Your open house is considered an "in-kind" contribution to a campaign. So be prepared to record it in compliance with federal and local campaign finance regulations.
If you really want to host, contact the candidate's campaign chairman or finance director about a month before the proposed event and offer your home. The campaign will probably send an advance team to check out your place. Single-family, detached houses and townhouses are better sites than apartments where guests must be buzzed in or recorded by a doorman.
Also, make sure ample parking is available, either through a valet service or on the street. If easy parking isn't available, make sure you tell the campaign and guests who can then plan to take a car service or public transit.
Back to the neighbors issue: If it's a small party, you may not need to notify them. But if you're planning on having more than 20 people in attendance, you may want to give your neighbors a heads-up. And if they're of a similar political persuasion, extend an invitation! If not, well, good luck with those block parties in the future.
Good selling strategy
We're not suggesting that home sellers hold a fundraiser instead of an open house, but it's never a bad idea to bring lots of people with fat wallets into a home on the market.

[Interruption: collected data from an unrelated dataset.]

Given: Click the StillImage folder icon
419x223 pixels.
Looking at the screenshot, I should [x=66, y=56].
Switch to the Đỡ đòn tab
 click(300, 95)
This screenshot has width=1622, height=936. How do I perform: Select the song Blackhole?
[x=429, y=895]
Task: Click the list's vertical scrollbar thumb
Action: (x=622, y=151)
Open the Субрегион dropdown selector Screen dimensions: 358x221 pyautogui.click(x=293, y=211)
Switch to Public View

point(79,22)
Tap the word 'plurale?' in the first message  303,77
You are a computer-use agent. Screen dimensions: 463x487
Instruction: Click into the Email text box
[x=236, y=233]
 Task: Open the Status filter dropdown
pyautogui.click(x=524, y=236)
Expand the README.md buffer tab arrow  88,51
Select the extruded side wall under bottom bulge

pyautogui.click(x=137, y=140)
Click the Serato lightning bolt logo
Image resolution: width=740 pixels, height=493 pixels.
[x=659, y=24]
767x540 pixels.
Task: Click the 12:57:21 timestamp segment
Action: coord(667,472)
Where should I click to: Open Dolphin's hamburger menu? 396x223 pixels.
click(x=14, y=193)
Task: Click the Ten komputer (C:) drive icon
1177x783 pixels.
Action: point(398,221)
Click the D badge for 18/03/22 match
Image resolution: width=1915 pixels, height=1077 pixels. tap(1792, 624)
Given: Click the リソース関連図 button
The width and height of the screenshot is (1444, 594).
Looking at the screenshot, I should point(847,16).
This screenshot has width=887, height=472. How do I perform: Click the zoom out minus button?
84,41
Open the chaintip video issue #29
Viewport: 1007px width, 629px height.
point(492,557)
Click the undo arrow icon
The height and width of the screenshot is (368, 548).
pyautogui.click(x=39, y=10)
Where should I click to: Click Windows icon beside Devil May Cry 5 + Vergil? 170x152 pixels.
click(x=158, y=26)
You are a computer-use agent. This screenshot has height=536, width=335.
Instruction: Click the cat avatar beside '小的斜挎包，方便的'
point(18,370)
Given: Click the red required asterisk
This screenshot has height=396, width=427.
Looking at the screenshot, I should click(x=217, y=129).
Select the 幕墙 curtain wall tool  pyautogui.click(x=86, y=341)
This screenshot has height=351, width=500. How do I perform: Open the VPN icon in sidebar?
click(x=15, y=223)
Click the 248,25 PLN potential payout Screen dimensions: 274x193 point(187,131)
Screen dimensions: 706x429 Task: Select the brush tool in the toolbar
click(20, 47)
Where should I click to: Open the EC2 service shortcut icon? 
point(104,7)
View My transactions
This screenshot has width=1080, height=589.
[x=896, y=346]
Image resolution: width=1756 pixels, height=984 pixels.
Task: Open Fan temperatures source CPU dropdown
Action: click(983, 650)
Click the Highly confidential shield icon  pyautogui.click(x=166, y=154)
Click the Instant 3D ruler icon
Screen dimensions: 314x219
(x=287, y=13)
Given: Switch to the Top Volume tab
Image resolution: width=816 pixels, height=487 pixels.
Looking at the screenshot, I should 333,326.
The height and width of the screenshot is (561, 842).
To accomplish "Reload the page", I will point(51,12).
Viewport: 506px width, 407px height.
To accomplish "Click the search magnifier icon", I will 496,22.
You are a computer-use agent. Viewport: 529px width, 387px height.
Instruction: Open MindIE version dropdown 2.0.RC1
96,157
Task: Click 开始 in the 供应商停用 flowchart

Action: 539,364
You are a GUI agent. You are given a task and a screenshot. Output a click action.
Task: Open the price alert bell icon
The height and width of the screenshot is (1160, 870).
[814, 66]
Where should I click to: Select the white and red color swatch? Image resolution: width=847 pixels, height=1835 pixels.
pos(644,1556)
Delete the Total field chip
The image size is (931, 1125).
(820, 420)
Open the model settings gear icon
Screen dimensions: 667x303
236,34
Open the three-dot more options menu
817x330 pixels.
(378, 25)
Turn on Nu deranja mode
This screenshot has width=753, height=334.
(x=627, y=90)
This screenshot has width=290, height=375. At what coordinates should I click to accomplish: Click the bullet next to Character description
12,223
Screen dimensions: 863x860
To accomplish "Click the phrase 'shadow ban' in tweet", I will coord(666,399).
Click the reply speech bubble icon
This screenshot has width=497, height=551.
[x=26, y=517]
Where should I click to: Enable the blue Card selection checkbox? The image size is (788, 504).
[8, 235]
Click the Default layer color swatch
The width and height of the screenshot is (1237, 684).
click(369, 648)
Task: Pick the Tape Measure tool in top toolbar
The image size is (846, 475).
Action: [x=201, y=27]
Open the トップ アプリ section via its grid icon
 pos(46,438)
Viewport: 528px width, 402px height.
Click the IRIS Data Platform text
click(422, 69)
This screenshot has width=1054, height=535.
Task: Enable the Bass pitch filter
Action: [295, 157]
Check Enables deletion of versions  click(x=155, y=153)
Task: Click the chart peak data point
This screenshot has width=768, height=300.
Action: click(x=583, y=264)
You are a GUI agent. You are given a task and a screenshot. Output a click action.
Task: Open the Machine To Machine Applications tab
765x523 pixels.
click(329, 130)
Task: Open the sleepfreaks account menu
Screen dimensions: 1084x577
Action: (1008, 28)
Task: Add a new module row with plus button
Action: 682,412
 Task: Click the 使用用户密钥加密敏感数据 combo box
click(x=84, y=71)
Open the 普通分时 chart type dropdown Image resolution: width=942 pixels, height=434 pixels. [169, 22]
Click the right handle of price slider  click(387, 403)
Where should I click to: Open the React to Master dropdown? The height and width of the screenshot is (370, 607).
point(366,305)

The party offers guests a look at your home at its best and helps them envision it as an entertainment space, which is key for many buyers.
"It would highlight the versatility of a home," says Mulligan, whose wife is a DC real estate agent. "If the buyer is looking to entertain, and they look at a house that easily accommodates 20 people for a reception, that's a plus."
And no matter who's elected to office, you'll come out a winner. And at least in 2016, that's no small feat.